Estos crímenes tienen la particularidad de ser perpetrados con sevicia, con odio, pues el asesinato parece no ser el último de los horrores cometidos contra los cuerpos, que son encontrados en las orillas de los ríos, desmembrados o escondidos en maletas, como ha ocurrido ya en 3 ocasiones en el último año. A esto le sigue el juicio de la sociedad, que termina poniendo la culpa en las mujeres, pero casi nunca en el feminicida y, por el contrario, lo patologiza llamándolo un “enfermo” o un “monstruo”. Así crea una especie de condescendencia o atenuante con él, que lo aleja de su responsabilidad, de la consciencia con la que comete los actos y esconde la raíz del problema: un sistema patriarcal que construye y posteriormente autoriza la idea de dominación y poderío sobre las mujeres.

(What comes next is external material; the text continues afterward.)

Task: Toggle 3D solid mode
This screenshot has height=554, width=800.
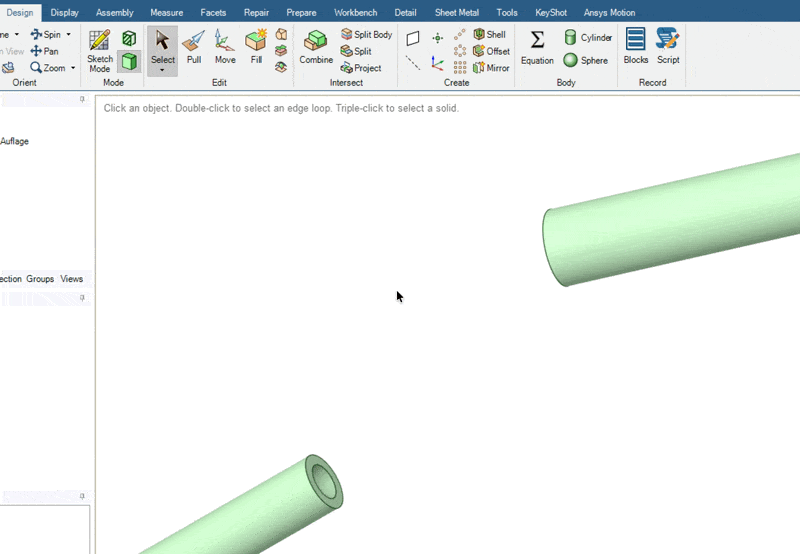Action: (x=129, y=61)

El hombre que comete feminicidio no es un sujeto que se sale de los márgenes sociales, al contrario, encarna a ese sistema, es el producto y la representación precisa del patriarcado que busca reafirmar y mantener la subordinación de la mujer. Cuando decimos que está “loco” o “enfermo”, por más atroz e inadmisible que sea el crimen que cometió estamos afirmando que lo cometió impulsado por causas que son ajenas a su control, que no lo hizo bajo el completo uso de su razón, y esto, llevado al plano judicial, es un atenuante que puede dejarlo en la impunidad y seguir perpetuando la injusticia que tanto intentamos enfrentar.

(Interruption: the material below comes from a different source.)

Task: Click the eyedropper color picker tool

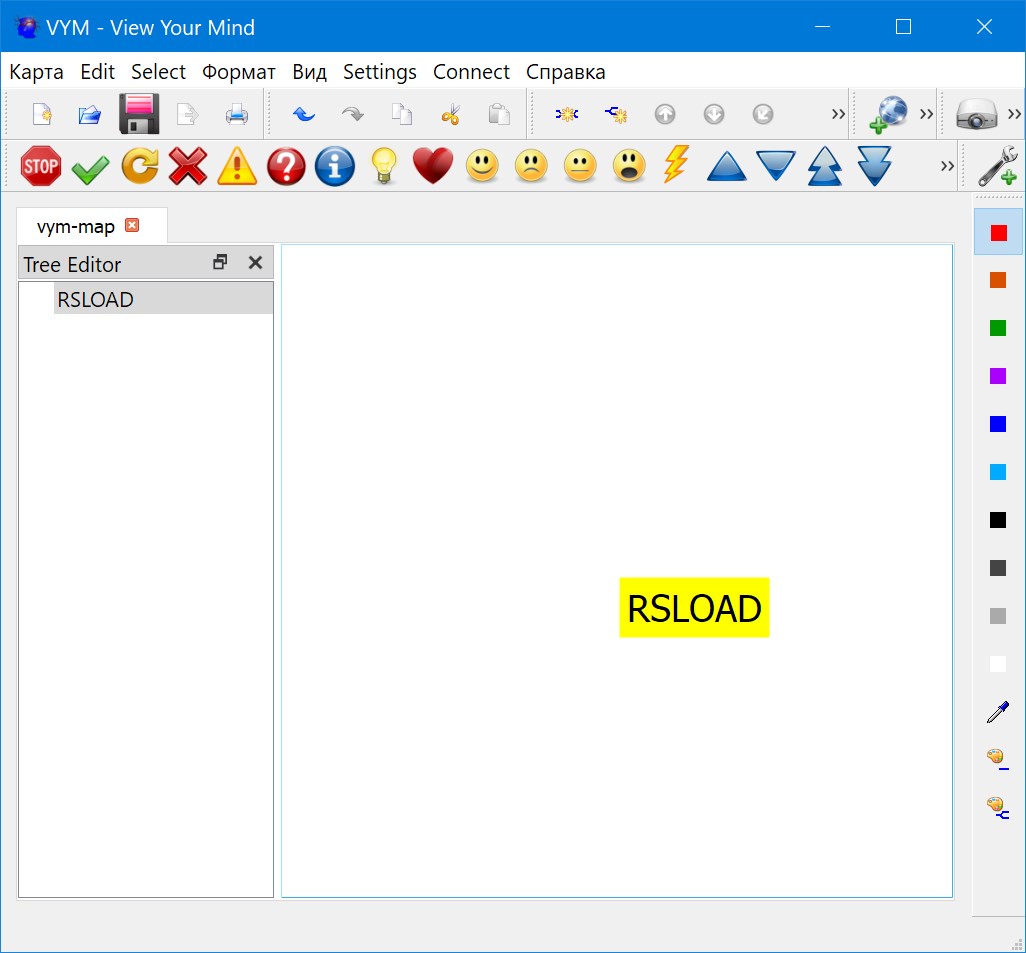Action: click(x=997, y=712)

¿Pa’ qué “alegamos” tanto?
Según el Observatorio Colombiano de Feminicidios, la impunidad ronda el 90%, a pesar de tener una ley que condena este delito. Y es que el desconocimiento no solo se ve en las personas del común, sino que los mismos funcionarios públicos y las instituciones que se supone deben garantizar la seguridad desconocen o niegan los efectos de la violencia contra las mujeres. En muchas ocasiones, cuando se presenta un feminicidio, el mismo termina siendo procesado como si de un homicidio se tratase, desconociendo la particularidad con la que hay que atender estos procesos. Pero la ley no está ahí como un adorno, está porque hay causas, consecuencias y problemáticas específicas que requieren una atención distinta y específica, y porque ocurrieron sucesos que nos llevaron a tener que crearlas.

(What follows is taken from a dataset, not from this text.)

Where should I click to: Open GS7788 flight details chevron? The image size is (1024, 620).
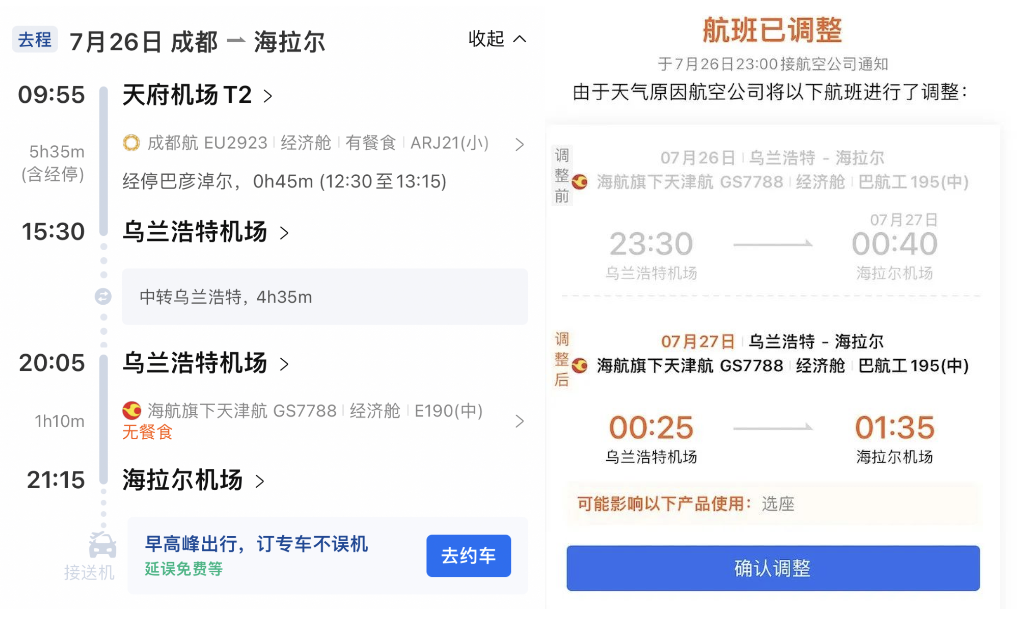[x=519, y=421]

La raíz de la impunidad, sin embargo, no se agota allí, pues el acceso a la justicia es limitado en ciertas zonas del país; muchas veces rendir testimonio se vuele revictimizante por la falta de sensibilidad de los funcionarios que atienden; vivir con su victimario también es otro obstáculo para denunciar, pues las mujeres son amenazadas por sus propios verdugos. Y, como si fuera poco, en otros casos las instituciones cuestionan sus denuncias y las envían de regreso a sus casas con potenciales feminicidas, eso sí, son las mismas instituciones que después de ocurrido el crimen, dan sus condolencias. Y es que vivimos en un país que prefiere castigar en lugar de prevenir, y para lograr prevenir es necesario comenzar por reconocer que este es un asunto prioritario, que amenaza la vida y la integridad de las mujeres.
Mientras tanto, las que estamos aquí, vivas, seguiremos luchando por quienes están y por quienes ya no están. Para que algún día sea posible salir a la calle tranquilas, terminar una relación amorosa sin miedo a ser desaparecida, para que tengamos oportunidades, para disminuir las brechas, para lograr una profunda transformación social que nos permita vivir tranquilas, libres y sin miedo. Seguiremos cuestionando, debatiendo, por las niñas, jóvenes y mujeres, por Rosa Elvira Cely, Isabella Mesa, Diana Carolina Serna, Valentina Trespalacios, y por todas las que ya no están, pero permanecen como un símbolo y una razón para seguir haciéndonos escuchar. No serán olvidadas ni serán una cifra más.